» Your task:
In the records below, begin at the line containing "Screen dimensions: 1272x952" and end at the line containing "Click the blue start marker on map"; quote every line in that span exactly, including both boundary lines, and no others.

» Input material:
____________________

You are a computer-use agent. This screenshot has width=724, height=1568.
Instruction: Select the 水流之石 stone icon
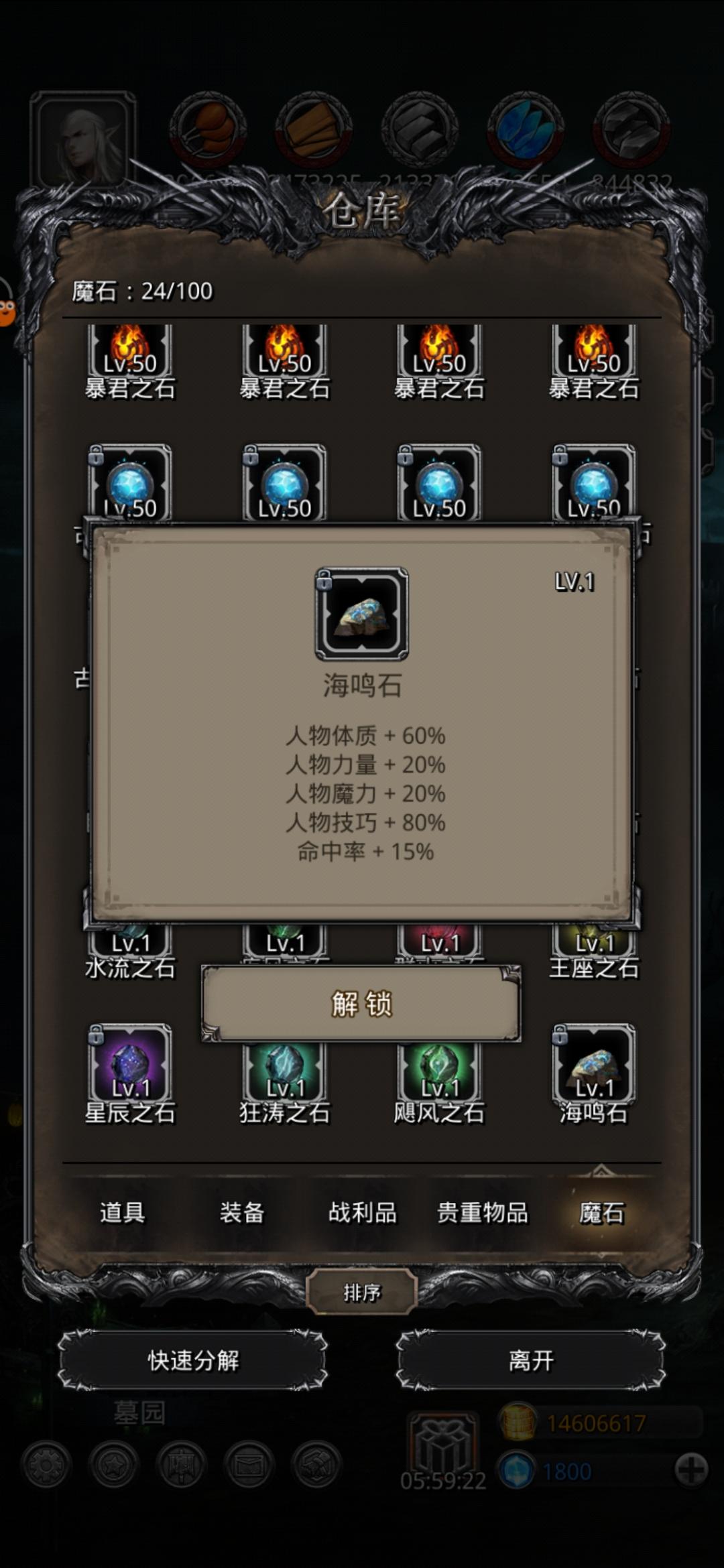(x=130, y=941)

____________________

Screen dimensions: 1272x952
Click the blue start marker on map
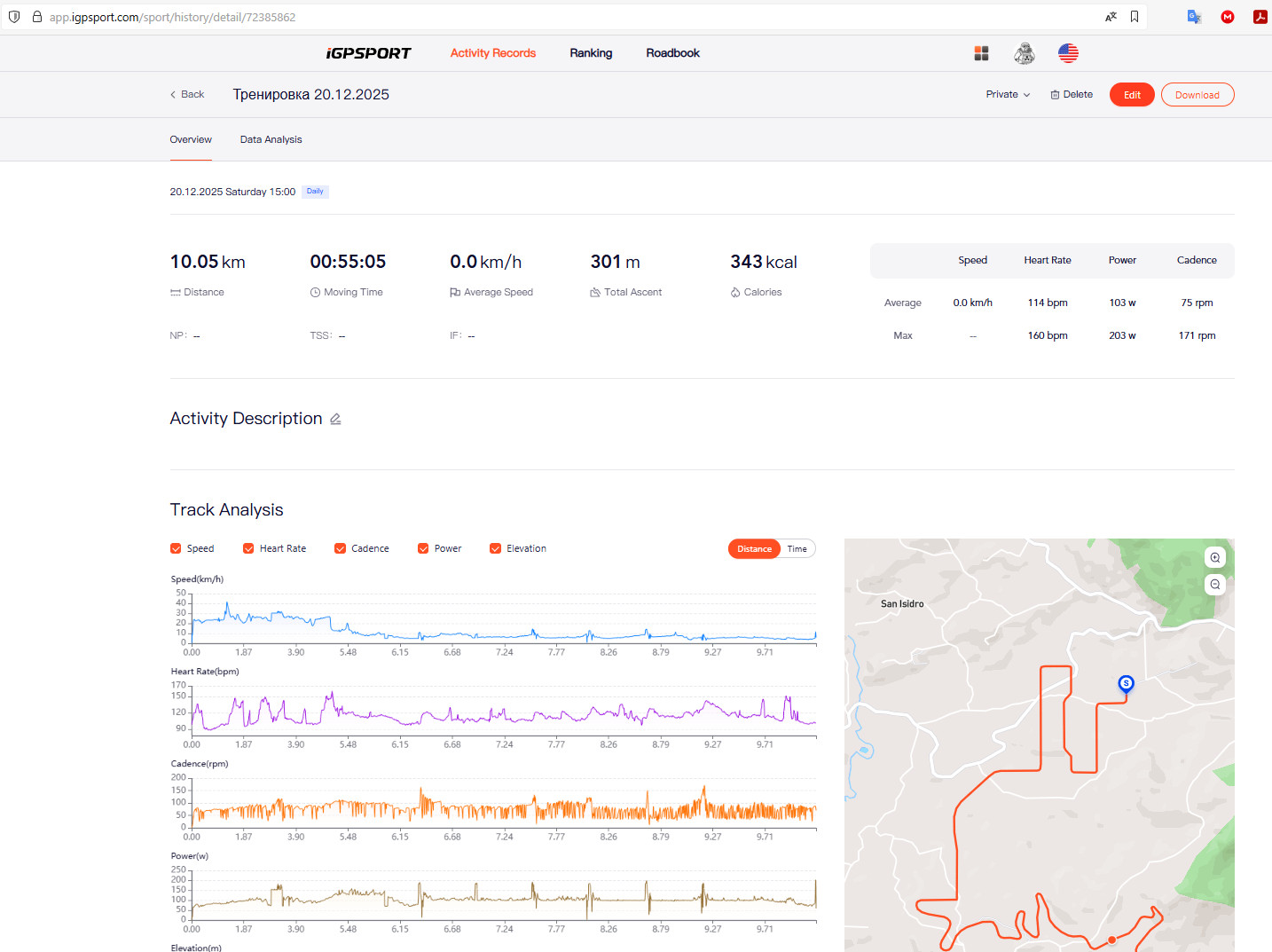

____________________

» Result of this exercise:
Screen dimensions: 1272x952
Click the blue start marker on map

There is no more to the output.